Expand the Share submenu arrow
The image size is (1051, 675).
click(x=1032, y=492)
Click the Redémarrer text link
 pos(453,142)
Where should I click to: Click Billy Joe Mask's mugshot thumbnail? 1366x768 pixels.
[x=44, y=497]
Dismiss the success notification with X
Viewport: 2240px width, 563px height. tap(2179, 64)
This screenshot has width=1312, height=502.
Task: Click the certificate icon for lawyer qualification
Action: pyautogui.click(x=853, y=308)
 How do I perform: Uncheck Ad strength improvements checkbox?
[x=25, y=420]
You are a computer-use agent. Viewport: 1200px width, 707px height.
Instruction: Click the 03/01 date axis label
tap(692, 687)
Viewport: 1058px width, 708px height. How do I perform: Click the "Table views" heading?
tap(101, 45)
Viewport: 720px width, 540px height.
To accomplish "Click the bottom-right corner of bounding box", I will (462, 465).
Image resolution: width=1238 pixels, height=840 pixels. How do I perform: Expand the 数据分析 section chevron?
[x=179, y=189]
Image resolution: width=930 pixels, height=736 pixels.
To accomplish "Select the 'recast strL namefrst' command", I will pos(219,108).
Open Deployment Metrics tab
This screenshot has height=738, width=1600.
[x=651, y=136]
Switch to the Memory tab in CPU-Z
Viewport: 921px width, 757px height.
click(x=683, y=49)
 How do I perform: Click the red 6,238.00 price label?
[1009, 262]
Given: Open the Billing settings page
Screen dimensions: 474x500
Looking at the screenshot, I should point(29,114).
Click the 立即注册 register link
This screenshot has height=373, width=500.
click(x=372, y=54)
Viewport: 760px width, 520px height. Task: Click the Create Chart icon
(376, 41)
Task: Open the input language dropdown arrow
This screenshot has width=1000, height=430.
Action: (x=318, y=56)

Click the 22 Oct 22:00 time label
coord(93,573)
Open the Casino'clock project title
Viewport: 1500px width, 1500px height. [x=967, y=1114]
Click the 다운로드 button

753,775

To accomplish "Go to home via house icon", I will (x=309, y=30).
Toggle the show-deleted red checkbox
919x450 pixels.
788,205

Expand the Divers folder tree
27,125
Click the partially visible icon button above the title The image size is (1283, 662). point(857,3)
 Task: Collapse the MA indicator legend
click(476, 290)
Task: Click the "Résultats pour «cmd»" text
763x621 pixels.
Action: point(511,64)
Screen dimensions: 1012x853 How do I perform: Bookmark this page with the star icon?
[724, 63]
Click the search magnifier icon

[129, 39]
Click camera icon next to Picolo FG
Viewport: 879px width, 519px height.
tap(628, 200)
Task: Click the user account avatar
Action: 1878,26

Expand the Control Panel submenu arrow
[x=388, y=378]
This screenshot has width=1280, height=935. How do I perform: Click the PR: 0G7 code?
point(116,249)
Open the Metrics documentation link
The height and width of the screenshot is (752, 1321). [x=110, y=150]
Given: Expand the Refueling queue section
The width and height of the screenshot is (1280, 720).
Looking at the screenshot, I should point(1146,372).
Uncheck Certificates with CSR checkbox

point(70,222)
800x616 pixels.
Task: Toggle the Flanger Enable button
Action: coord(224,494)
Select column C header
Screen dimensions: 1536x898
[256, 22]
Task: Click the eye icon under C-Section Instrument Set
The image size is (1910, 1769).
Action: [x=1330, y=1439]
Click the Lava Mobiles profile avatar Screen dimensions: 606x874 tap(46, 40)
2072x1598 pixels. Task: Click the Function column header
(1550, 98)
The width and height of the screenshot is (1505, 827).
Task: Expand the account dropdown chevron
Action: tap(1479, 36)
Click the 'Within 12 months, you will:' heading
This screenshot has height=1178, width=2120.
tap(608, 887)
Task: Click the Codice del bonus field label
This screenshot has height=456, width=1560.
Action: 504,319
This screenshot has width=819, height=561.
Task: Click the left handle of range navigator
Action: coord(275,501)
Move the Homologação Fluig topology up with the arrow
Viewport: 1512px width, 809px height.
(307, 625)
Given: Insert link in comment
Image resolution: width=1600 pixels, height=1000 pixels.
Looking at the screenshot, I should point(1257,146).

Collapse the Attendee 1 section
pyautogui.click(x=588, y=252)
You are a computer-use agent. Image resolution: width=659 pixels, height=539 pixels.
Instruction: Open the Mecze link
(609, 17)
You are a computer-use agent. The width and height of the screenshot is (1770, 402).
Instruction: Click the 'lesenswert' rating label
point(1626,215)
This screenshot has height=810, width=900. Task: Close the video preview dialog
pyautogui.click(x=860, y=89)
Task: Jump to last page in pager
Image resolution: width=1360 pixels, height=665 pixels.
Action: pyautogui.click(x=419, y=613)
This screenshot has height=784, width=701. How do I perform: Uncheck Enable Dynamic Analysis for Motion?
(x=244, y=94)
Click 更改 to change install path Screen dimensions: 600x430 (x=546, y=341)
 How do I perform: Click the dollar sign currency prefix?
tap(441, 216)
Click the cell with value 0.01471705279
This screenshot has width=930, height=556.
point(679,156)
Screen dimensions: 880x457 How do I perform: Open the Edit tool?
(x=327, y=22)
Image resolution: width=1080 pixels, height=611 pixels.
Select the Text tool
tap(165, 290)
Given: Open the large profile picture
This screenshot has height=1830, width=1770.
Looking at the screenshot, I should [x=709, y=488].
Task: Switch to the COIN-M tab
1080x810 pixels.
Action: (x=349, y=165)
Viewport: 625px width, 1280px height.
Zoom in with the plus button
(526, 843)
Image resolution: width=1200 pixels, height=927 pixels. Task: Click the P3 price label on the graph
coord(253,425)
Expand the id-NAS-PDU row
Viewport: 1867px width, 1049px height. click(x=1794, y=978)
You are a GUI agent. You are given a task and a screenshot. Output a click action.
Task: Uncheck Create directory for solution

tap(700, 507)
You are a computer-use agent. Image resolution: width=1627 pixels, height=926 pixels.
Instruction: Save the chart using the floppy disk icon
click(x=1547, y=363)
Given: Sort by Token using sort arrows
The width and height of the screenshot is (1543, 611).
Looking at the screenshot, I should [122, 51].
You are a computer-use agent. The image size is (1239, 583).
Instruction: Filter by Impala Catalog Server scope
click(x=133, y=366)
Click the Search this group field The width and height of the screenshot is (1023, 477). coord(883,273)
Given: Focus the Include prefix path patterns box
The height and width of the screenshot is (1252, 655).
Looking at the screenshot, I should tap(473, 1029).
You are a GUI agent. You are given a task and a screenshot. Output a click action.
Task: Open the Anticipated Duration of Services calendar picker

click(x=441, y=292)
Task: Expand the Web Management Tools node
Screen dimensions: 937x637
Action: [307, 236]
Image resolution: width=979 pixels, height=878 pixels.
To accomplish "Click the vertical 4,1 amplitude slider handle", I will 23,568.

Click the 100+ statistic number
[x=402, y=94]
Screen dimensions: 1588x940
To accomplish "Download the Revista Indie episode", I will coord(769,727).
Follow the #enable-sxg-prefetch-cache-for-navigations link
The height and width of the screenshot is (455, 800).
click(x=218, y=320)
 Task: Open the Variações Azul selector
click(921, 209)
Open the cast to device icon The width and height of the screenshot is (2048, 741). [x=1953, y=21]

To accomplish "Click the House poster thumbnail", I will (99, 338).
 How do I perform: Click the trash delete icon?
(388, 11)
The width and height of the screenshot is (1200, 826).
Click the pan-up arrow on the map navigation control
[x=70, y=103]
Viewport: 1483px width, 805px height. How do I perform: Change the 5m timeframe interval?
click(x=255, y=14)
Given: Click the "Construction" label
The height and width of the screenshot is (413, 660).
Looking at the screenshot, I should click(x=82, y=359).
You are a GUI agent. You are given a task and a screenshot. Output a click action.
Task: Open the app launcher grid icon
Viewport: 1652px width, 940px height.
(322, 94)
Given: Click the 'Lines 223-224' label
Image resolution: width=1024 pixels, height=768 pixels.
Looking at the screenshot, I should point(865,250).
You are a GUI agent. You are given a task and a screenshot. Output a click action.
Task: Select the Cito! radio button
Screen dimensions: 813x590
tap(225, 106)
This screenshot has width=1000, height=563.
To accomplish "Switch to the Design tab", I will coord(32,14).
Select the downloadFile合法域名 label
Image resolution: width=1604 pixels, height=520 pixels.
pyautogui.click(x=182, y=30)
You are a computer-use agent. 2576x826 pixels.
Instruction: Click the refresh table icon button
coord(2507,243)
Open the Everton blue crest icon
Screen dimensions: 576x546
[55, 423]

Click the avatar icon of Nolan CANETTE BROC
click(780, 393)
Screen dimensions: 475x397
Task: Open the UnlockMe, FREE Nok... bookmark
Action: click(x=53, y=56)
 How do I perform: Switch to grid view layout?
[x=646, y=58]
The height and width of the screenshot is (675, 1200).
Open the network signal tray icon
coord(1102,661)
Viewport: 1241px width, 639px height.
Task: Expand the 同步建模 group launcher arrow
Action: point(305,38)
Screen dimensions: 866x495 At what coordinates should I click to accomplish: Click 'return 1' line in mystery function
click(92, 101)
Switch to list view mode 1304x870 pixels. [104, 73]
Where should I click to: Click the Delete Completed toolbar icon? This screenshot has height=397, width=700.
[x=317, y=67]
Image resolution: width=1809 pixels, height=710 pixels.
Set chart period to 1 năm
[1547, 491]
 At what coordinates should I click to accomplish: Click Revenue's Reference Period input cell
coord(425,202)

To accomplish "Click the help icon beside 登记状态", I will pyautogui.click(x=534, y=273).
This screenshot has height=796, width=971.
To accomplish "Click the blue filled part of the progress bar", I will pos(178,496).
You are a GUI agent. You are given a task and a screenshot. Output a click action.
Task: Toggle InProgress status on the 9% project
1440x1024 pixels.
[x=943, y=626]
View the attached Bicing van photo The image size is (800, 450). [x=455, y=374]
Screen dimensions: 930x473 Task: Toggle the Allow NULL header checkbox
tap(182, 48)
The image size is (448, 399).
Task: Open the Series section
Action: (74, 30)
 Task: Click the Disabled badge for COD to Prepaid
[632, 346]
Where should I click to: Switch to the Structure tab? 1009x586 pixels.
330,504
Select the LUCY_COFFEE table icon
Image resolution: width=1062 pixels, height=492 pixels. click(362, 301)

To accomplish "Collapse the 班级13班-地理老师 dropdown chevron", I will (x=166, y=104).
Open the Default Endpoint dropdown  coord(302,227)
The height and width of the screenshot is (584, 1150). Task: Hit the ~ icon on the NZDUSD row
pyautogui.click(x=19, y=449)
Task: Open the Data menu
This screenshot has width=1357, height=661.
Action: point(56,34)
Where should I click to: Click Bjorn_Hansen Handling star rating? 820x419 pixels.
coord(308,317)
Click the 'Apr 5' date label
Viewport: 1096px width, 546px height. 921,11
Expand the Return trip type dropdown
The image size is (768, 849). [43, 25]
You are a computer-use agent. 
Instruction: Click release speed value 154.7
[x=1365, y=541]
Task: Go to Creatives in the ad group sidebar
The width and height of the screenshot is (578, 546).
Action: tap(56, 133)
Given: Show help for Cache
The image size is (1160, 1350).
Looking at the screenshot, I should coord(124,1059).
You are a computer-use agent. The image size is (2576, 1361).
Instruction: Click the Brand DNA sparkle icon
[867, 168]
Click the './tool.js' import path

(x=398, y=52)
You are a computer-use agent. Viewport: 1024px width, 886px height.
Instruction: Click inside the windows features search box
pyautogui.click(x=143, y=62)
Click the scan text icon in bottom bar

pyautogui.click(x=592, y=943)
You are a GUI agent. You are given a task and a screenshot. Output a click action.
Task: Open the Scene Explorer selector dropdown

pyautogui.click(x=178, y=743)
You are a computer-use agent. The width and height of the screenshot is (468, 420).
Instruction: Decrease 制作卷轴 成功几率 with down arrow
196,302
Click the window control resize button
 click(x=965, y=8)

**PROBLEM REQUIREMENTS**
Search each line of the data above for "profile", and copy the lines where it occurs.

**SOLUTION TO THE EXERCISE**
Click the Lava Mobiles profile avatar Screen dimensions: 606x874 tap(46, 40)
Given: Open the large profile picture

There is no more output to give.